Sookie's the psychic in this series, and it's what makes it hard for her to connect with people — what they say and what they think are very different, and all the voices swirl in her head like buzzing bees. But Bill, who as a human was a Confederate soldier, makes her feel calm. Both Bella and Sookie feel more at home with Edward and Bill — who are beautiful, noble, gentlemanly and self-despising. Bella and Sookie are inexperienced when the story begins, but as they get to know their vamps, they both want their guy to take a bite. Edward and Bill are weaned from drinking human blood — Edward drinks the blood of animals, and Bill drinks a synthetic substitute made in Japan, sold in bottles at room temperature as True Blood.
"If it's just a story device to have fangs, then I'm just not that interested," "True Blood" creator Alan Ball laughed. "We're really trying to focus on who Bill is, what's his history, what is the curse of being immortal, how is that a bad thing, what's it like to be immortal and still yearn to be human, to have lost everything that meant something to you? To meet somebody and feel like you have a second beginning? You know? And so those are the things that I think are important to me."
Mary Lambert's "Dark Path Chronicles" features a young girl named Samantha, who, like Sookie, hears voices — but the question remains if she's psychic or just schizophrenic.
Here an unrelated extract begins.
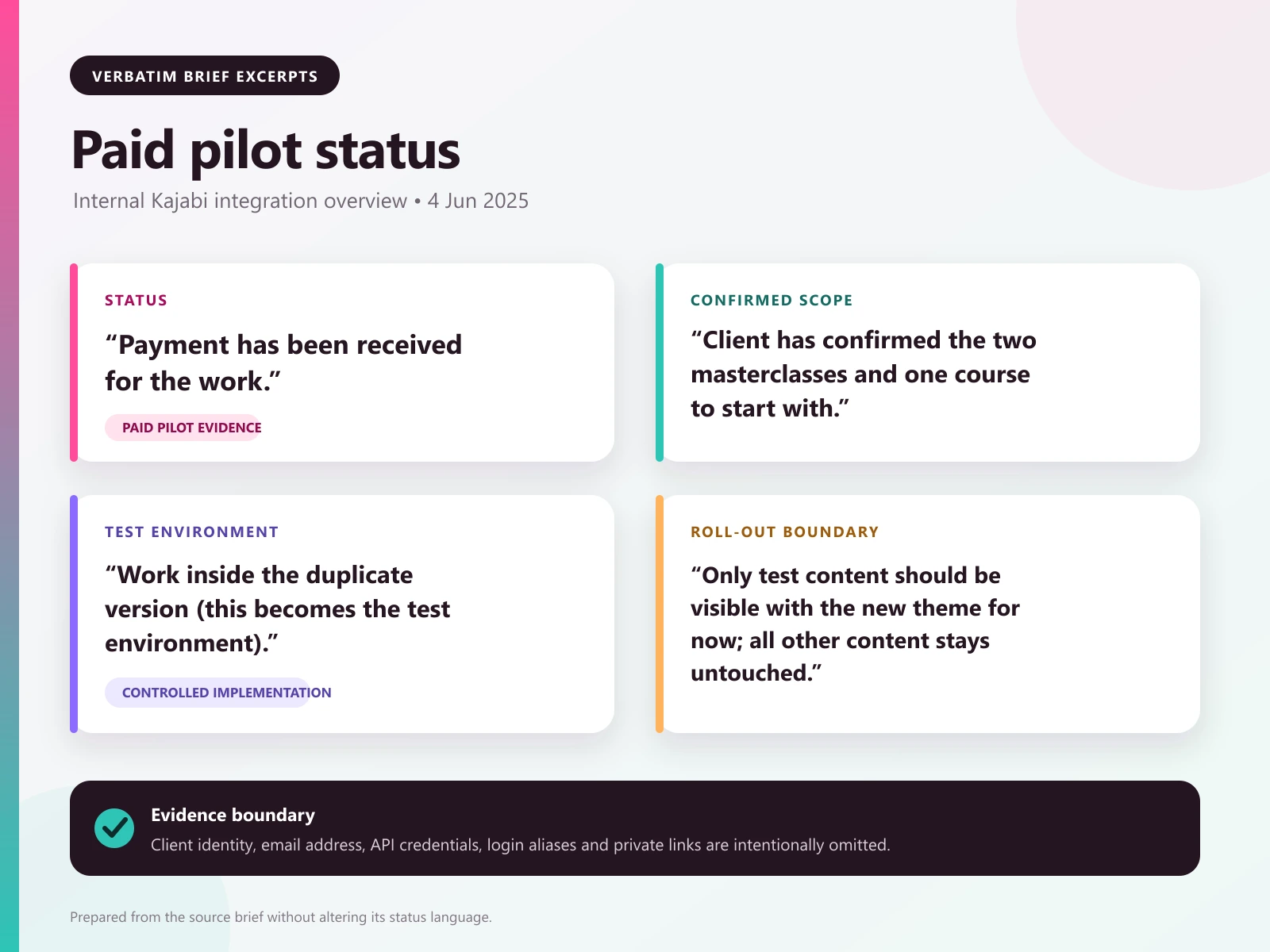The width and height of the screenshot is (1270, 952).
Task: Click the Evidence boundary title
Action: (x=233, y=816)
She falls for "really cute" Jurgen, who looks 23 but is 75 years old and, as a human, had been forced to fight for the Germans in World War II.
"Vampires are the quintessential rock stars," Lambert said. "They're forever young, they come out at night, they have superpowers — but in exchange, they've been robbed of their humanity. So if they do fall in love, they're doomed to lose people, because humans die and vampires don't."
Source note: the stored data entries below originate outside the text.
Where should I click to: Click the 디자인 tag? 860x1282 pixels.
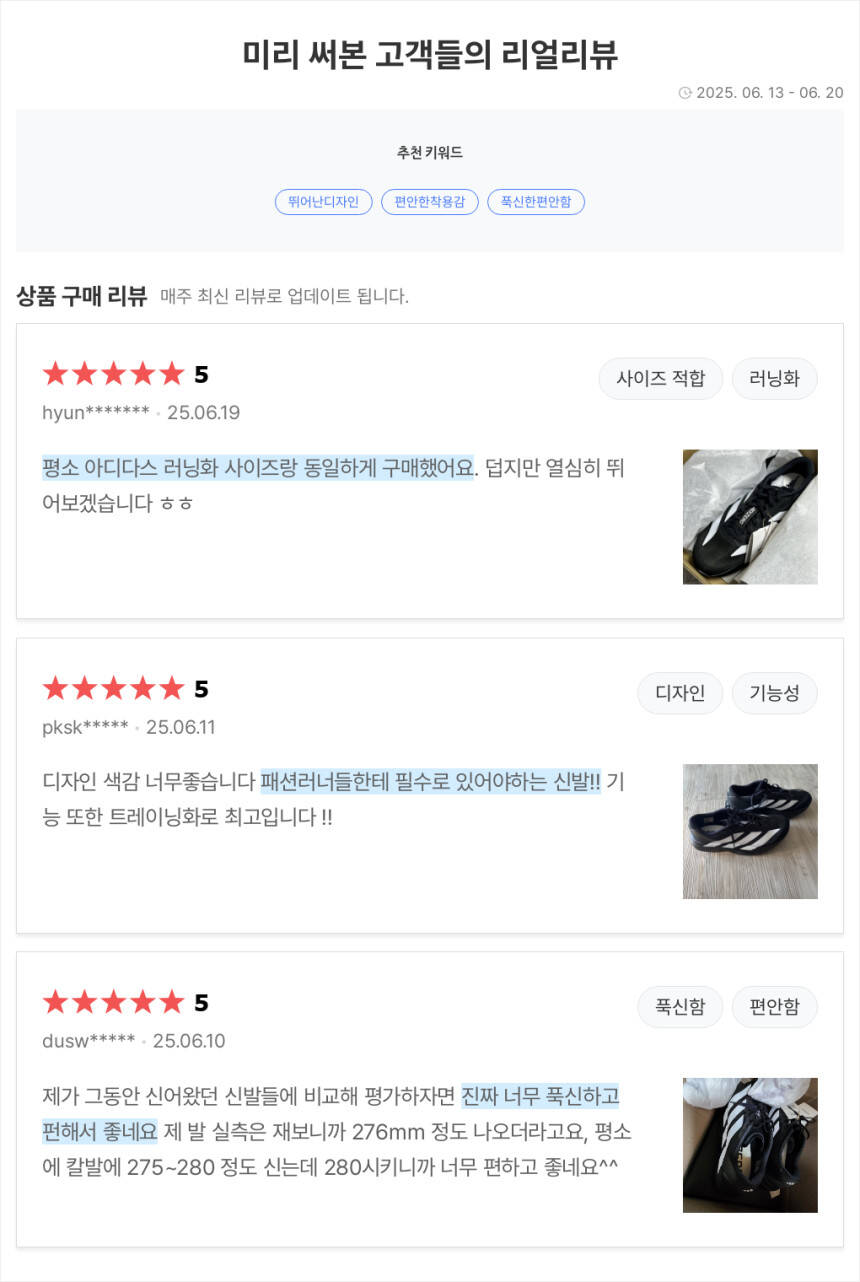[680, 693]
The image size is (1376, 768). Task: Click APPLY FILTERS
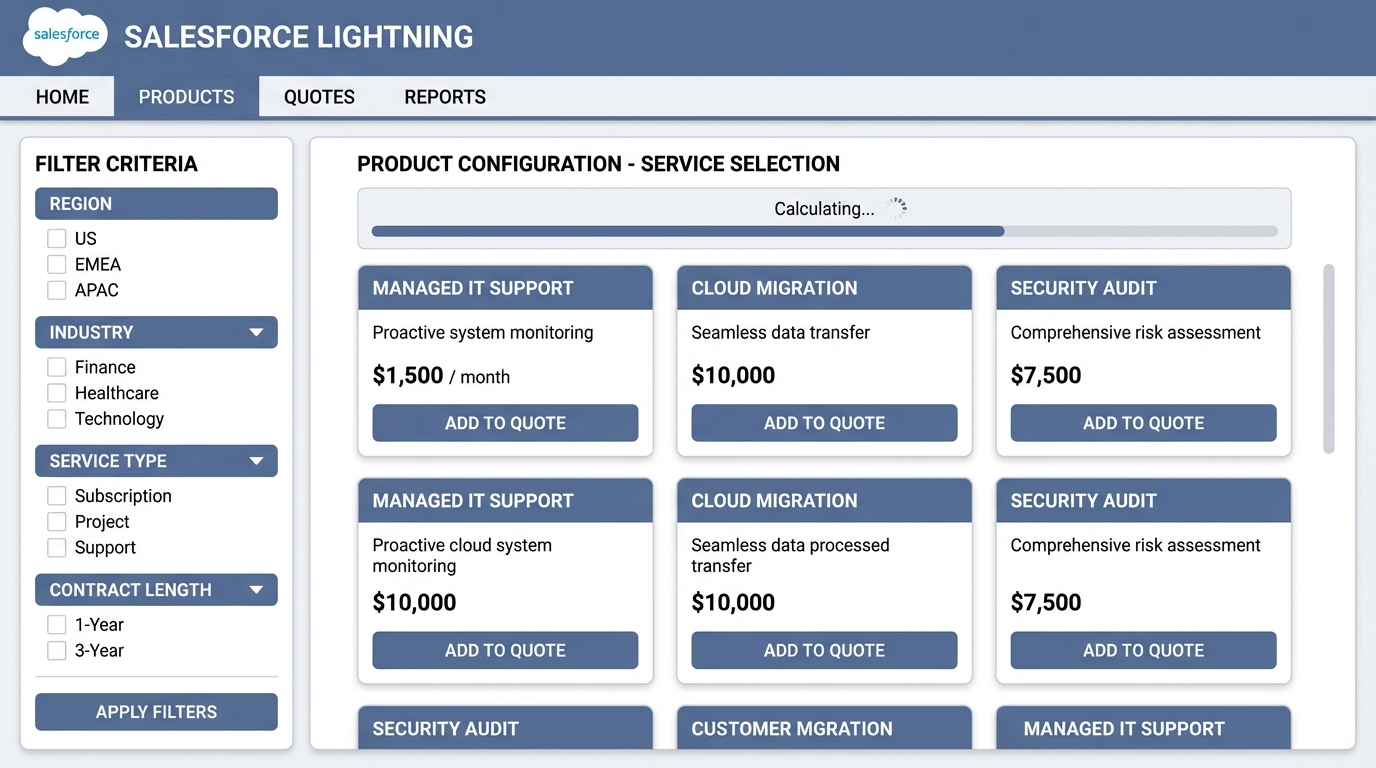(156, 712)
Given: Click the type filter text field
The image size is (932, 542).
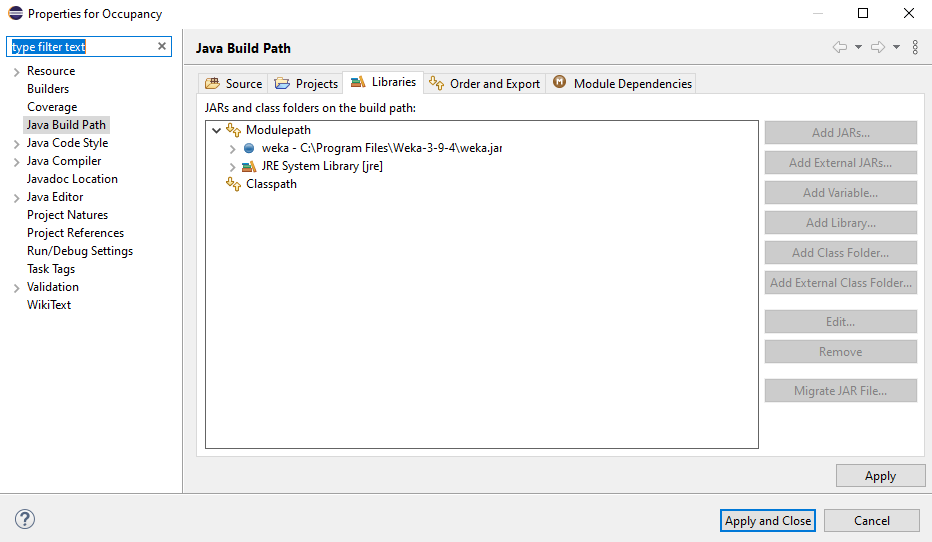Looking at the screenshot, I should pyautogui.click(x=80, y=47).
Like Sookie and Bella, Samantha is a bit inexperienced and not sure what she's getting into at first. But despite her naïveté, she's fearless, perhaps when she shouldn't be.
"It's like Juliette Lewis and Robert De Niro in 'Cape Fear,' " Lambert explained, "except this guy is young and handsome. But we all know that he could suck her blood and kill her. The audience should be afraid for her. She wants him to be her boyfriend, and this is the question — like in 'Twilight,' when the good girl meets the bad boy — should she lose her virginity to him? Should she go off on a motorcycle with him? It's a metaphor."
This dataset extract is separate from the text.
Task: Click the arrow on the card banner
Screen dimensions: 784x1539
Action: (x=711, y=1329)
But not every vampire story sticks to that whole romantic notion of the vampire as a gentleman caller — sometimes, when the vampire comes calling, you should slam the door shut and run. The vampires in "30 Days of Night" and the upcoming sequel "Dark Days" are not interested in seducing the women of Barrow, Alaska, or any other town, nor do they have a peace treaty with any other neighboring supernatural creatures. They just want to feed. And there's nothing in their frenzy that would make teen girls swoon over, say, Vicente or Marlow.
"That's driving me nuts," Steve Niles, creator of "30 Days of Night," complained. "We've got 'Twilight,' which 16-year-old girls are going batsh—over. One of my big motivators for '30 Days of Night' was that vampires had gotten annoying and silly [by being romantic]. So I strip it back to where they look at you like cattle. They don't like humans. They don't spend time worrying about us."
So the whole bad-boy metaphor, or the losing-your-virginity metaphor — being bitten as a substitute for sex — goes out the window in exchange for a metaphor more worthy of Halloween.
"It's a direct confrontation with death," Niles said. "And they're metaphors for fear of invasion and disease and more. Vampires have the potential to be really scary. How can they be scary if cheerleaders are dating them?"